Excerpted passage.
Provided that in the case of CRE and CRE-RH projects, original DCCO will be the date on which Occupancy Certificate, or its equivalent, is expected to be obtained from the competent authority.

(f) “Extended DCCO” - If the original DCCO is revised, then the revised DCCO shall be termed as the Extended DCCO.

(g) “Actual DCCO” – refers to the date on which the project is put to commercial use and completion certificate/ provisional completion certificate/ occupancy certificate (in case of CRE and CRE-RH projects) or its equivalent is issued to the concessionaire/ project developer/ promoter.

(h) “Date of Financial Closure” – refers to the date on which the capital structure1 of the project, including equity, debt, grant2 (if any), accounting for minimum 90% of total project cost, becomes legally binding on all stakeholders.

(i) “Default” – means non-payment of debt (as defined in Insolvency and Bankruptcy Code (IBC), 2016) when whole or any part or instalment of the debt has become due and payable and is not paid by the debtor.

Dataset extract.
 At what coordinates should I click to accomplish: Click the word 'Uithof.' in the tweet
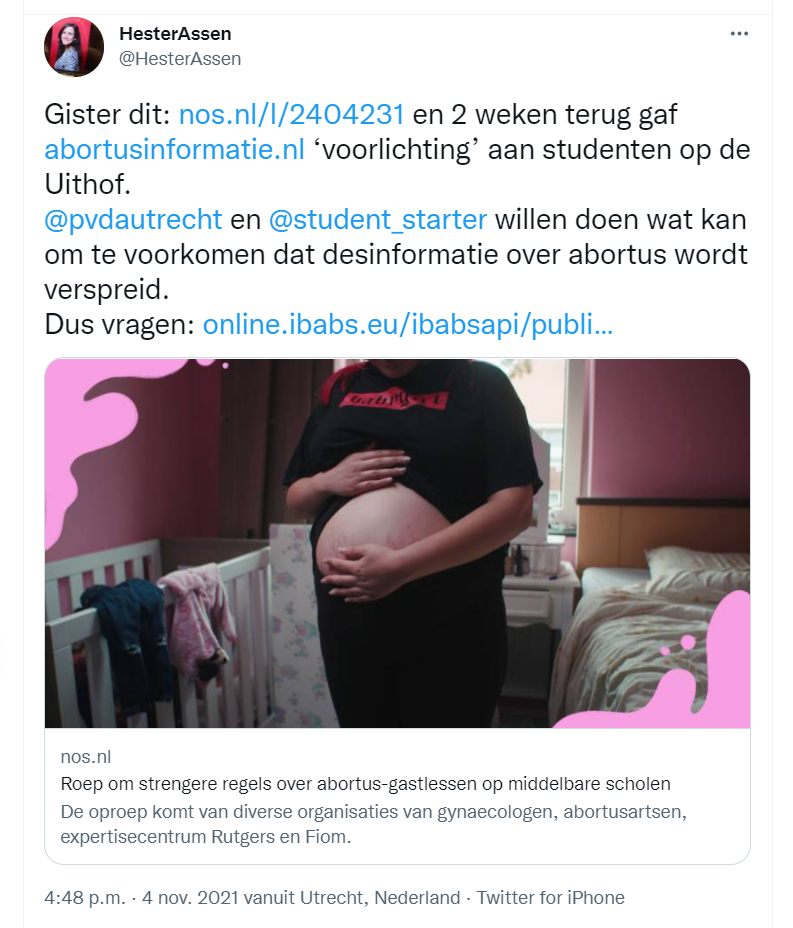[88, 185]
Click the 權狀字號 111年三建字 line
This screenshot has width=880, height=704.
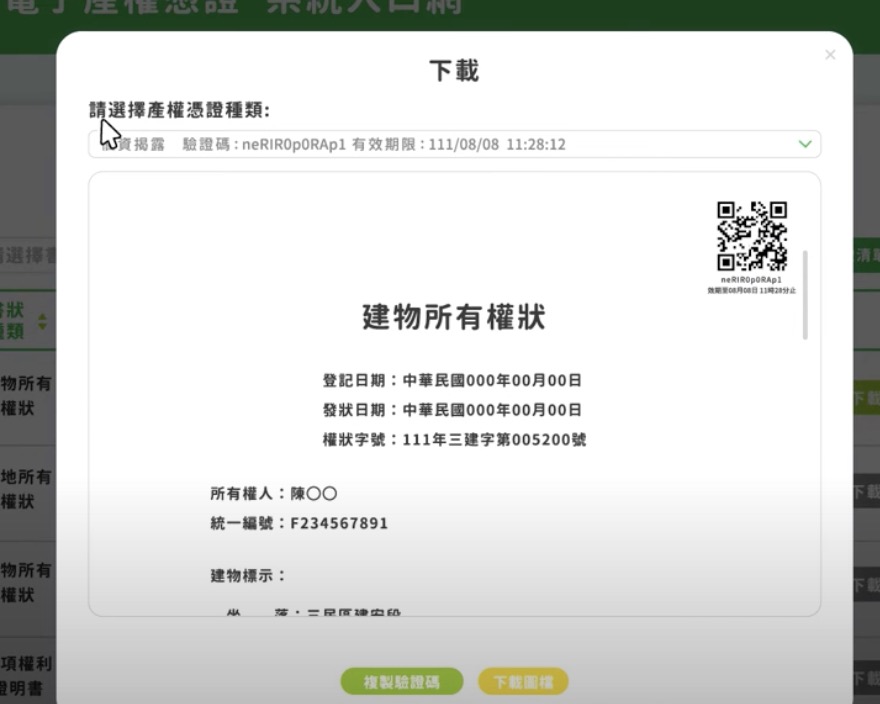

Objectives.
- a) Please reproduce the excerpted definitions word for word, from "Provided that in" to "the Extended DCCO.".
- b) In the excerpted definitions, what has to happen for a date to count as the Actual DCCO? Answer in one to three sentences.
- c) Answer these questions from the excerpted definitions, one per line:
(i) What minimum share of total project cost must the capital structure account for at the Date of Financial Closure?
(ii) Which law's definition of debt does the definition of "Default" rely on?
(iii) For CRE and CRE-RH projects, the original DCCO is the date on which what document is expected to be obtained?

Answers to the exercise.
- a)
Provided that in the case of CRE and CRE-RH projects, original DCCO will be the date on which Occupancy Certificate, or its equivalent, is expected to be obtained from the competent authority.

(f) “Extended DCCO” - If the original DCCO is revised, then the revised DCCO shall be termed as the Extended DCCO.

- b) The project must be put to commercial use. A completion certificate, provisional completion certificate, occupancy certificate (for CRE and CRE-RH projects) or its equivalent must also be issued to the concessionaire, project developer or promoter.

- c)
(i) At least 90% of total project cost.
(ii) The Insolvency and Bankruptcy Code (IBC), 2016.
(iii) The Occupancy Certificate, or its equivalent, from the competent authority.